» **YOUR TASK**
Which lines of the records below contain the string "agent"? Report each of them.

» **DATA PROVIDED**
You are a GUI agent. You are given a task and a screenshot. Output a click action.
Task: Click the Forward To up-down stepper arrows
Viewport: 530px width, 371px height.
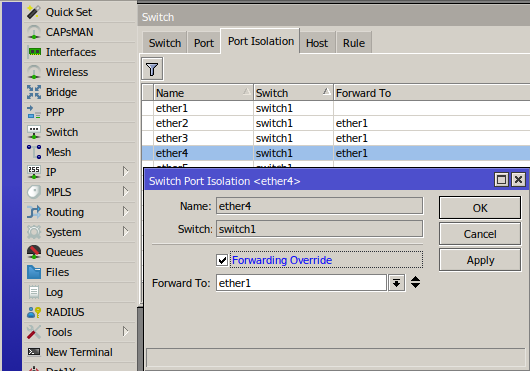(x=415, y=282)
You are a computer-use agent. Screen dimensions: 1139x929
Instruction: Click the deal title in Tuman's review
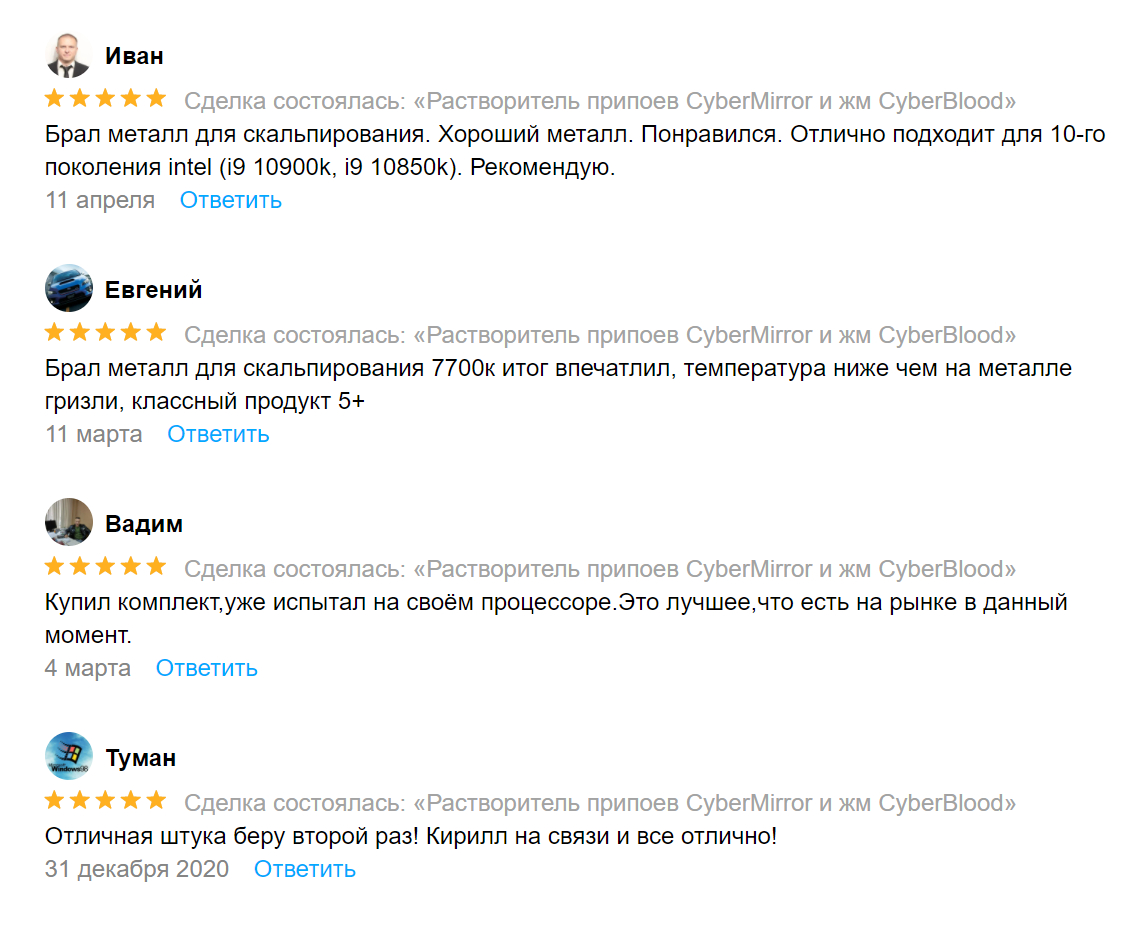714,803
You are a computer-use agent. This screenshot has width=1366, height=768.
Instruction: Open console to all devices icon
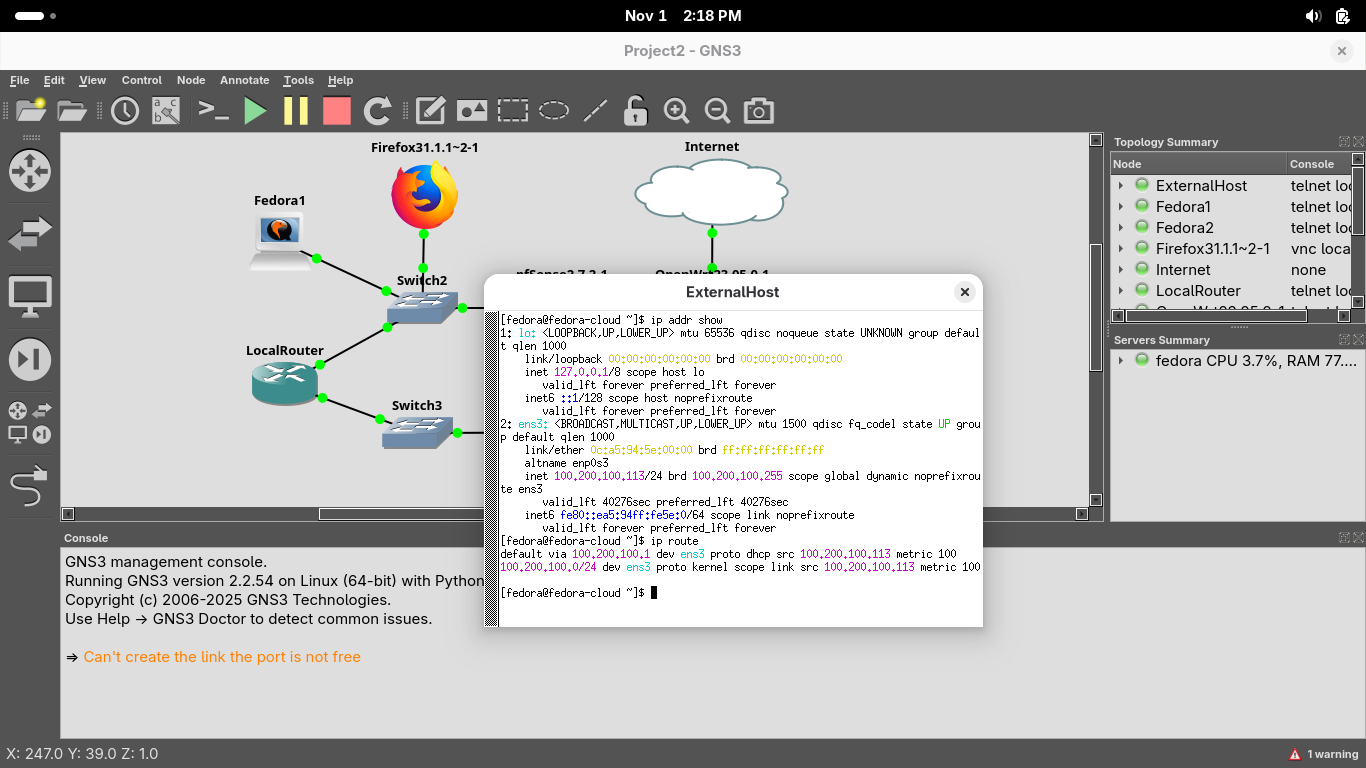click(214, 111)
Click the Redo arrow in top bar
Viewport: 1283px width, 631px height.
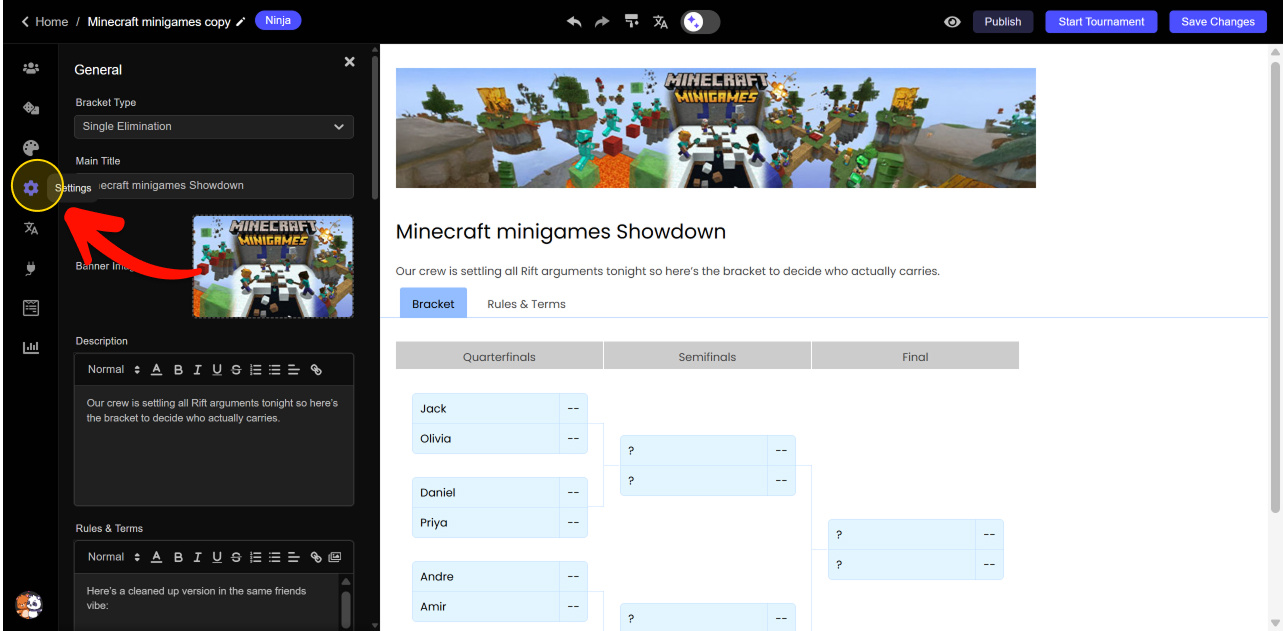[602, 22]
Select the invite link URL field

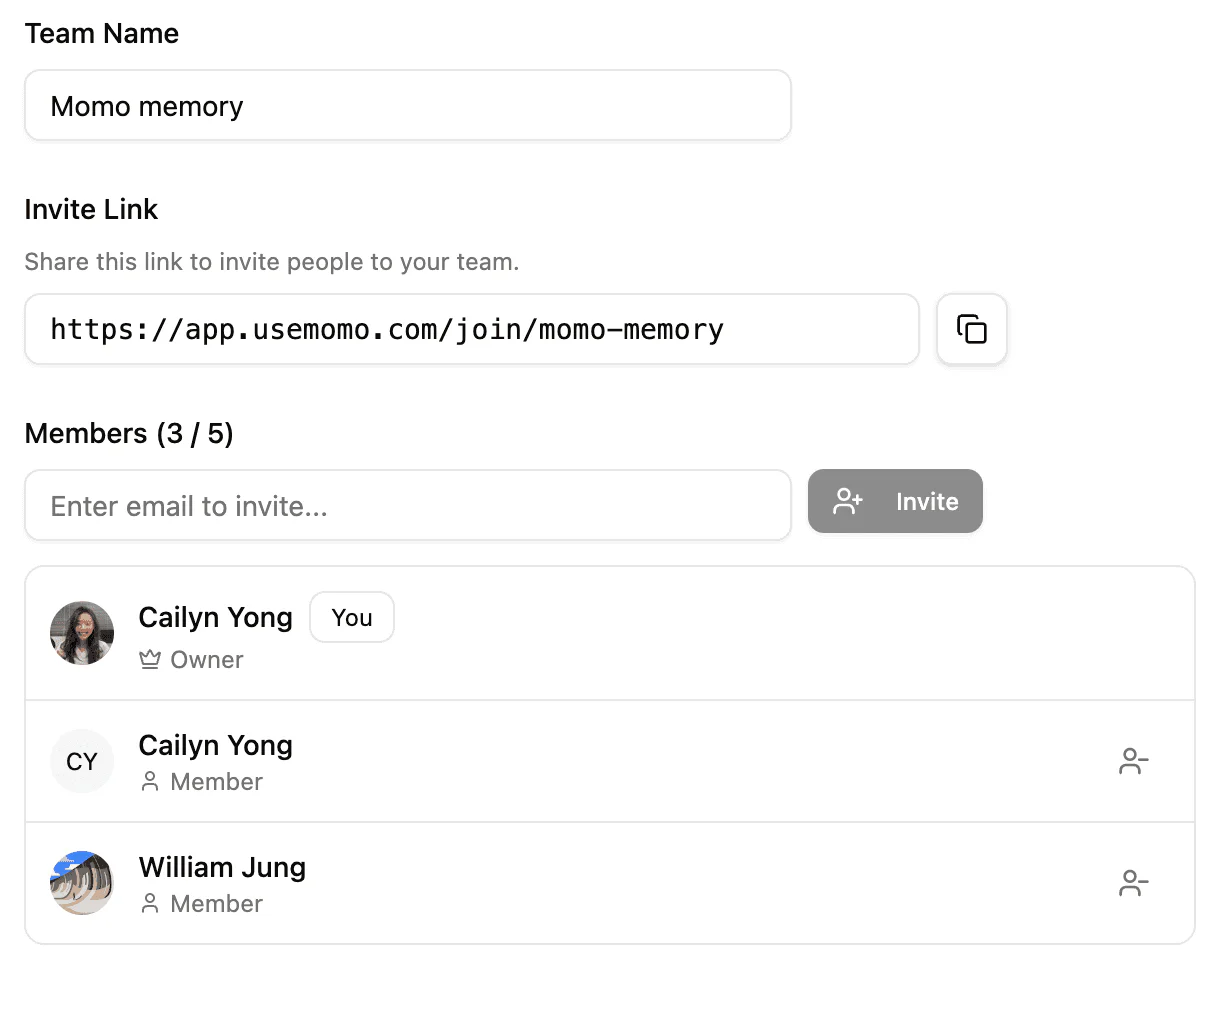tap(471, 329)
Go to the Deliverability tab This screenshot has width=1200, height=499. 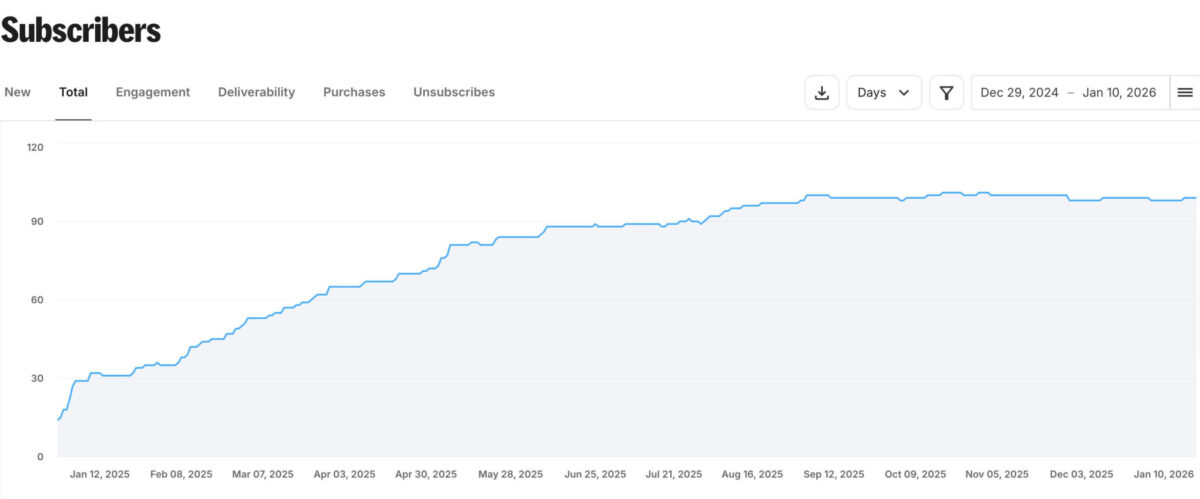coord(256,92)
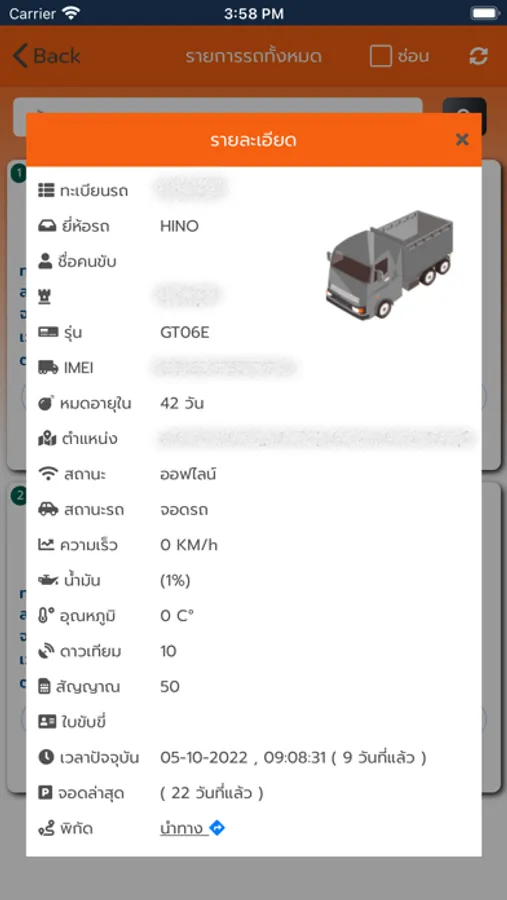Tap the blue navigation arrow icon
507x900 pixels.
pyautogui.click(x=217, y=828)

» **EXERCISE OUTPUT**
You are a GUI agent. You are given a task and a screenshot. Output a click action.
You are a computer-use agent. Screen dimensions: 1139x929
You are a computer-use agent. This screenshot has width=1366, height=768.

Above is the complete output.